• [SOURCE TEXT]
/---

In an interview with Targeted Oncology following the SNO Brain Metastasis Meeting, Nancy Lin, MD, discussed the treatment of brain metastases in HER2-positive metastatic breast cancer in general, as well as the subgroup analysis of patients with brain metastases in the phase 2 HER2CLIMB clinical trial.
Nancy Lin, MD
Tucatinib (Tukysa) added to trastuzumab (Herceptin) and capecitabine led to a 46% reduction in the risk of disease progression or death in heavily pretreated patients with unresectable, locally advanced, or metastatic HER2-positive breast cancer who were treated in the phase 2 HER2CLIMB clinical trial. The positive result ultimately led to the FDA approval of the triplet regimen as treatment of this patient population.
HER2CLIMB is an ongoing randomized, double-blind, controlled study assessing progression-free survival (PFS) as the primary end point and secondarily evaluating PFS in patients with brain metastasis, overall survival (OS), objective response rate, duration of response, and other outcomes.
In the trial, a subset of 291 patients had brain metastases, 174 of which were active and 117 that were stable. Notably, 66 patients enrolled in HER2CLIMB had never received treatment for brain metastases. According to Nancy Lin, MD, no other clinical trial has enrolled such a diverse group of patients with brain metastases, nor has any other trial treated these patients with systemic therapy in place of radiation.

\---

• [TASK DESCRIPTION]
In the HER2CLIMB text, how many patients in the brain metastases subset had active brain metastases?

• [INFORMATION SUPPLIED]
/---

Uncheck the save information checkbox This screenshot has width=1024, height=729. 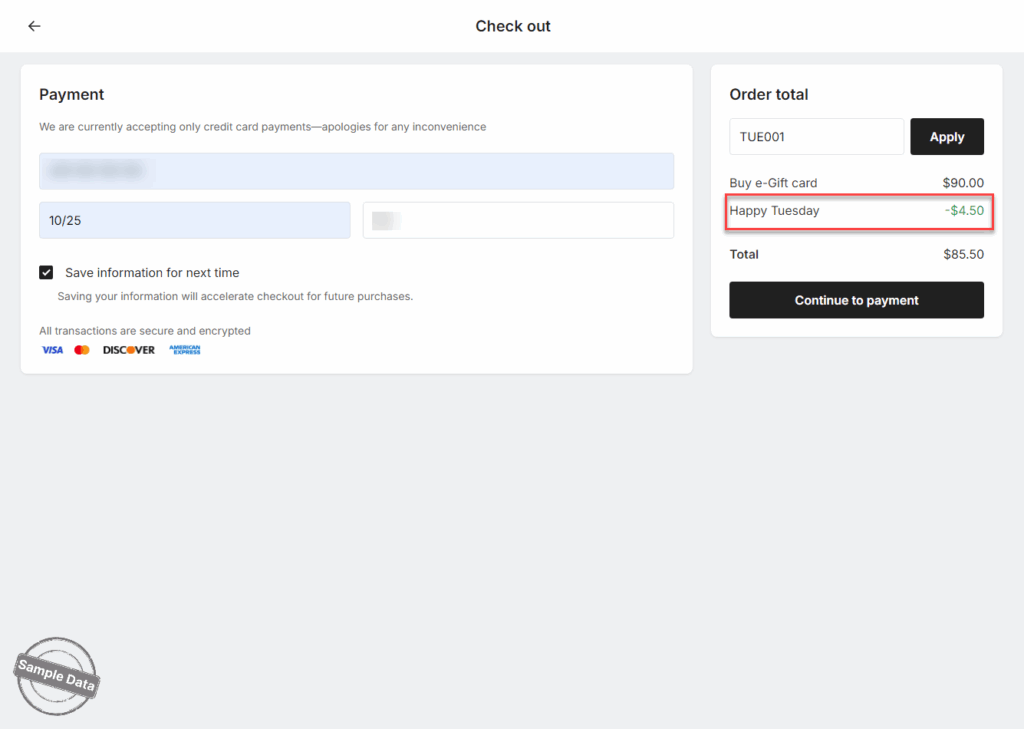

\---

• [RESULT]
174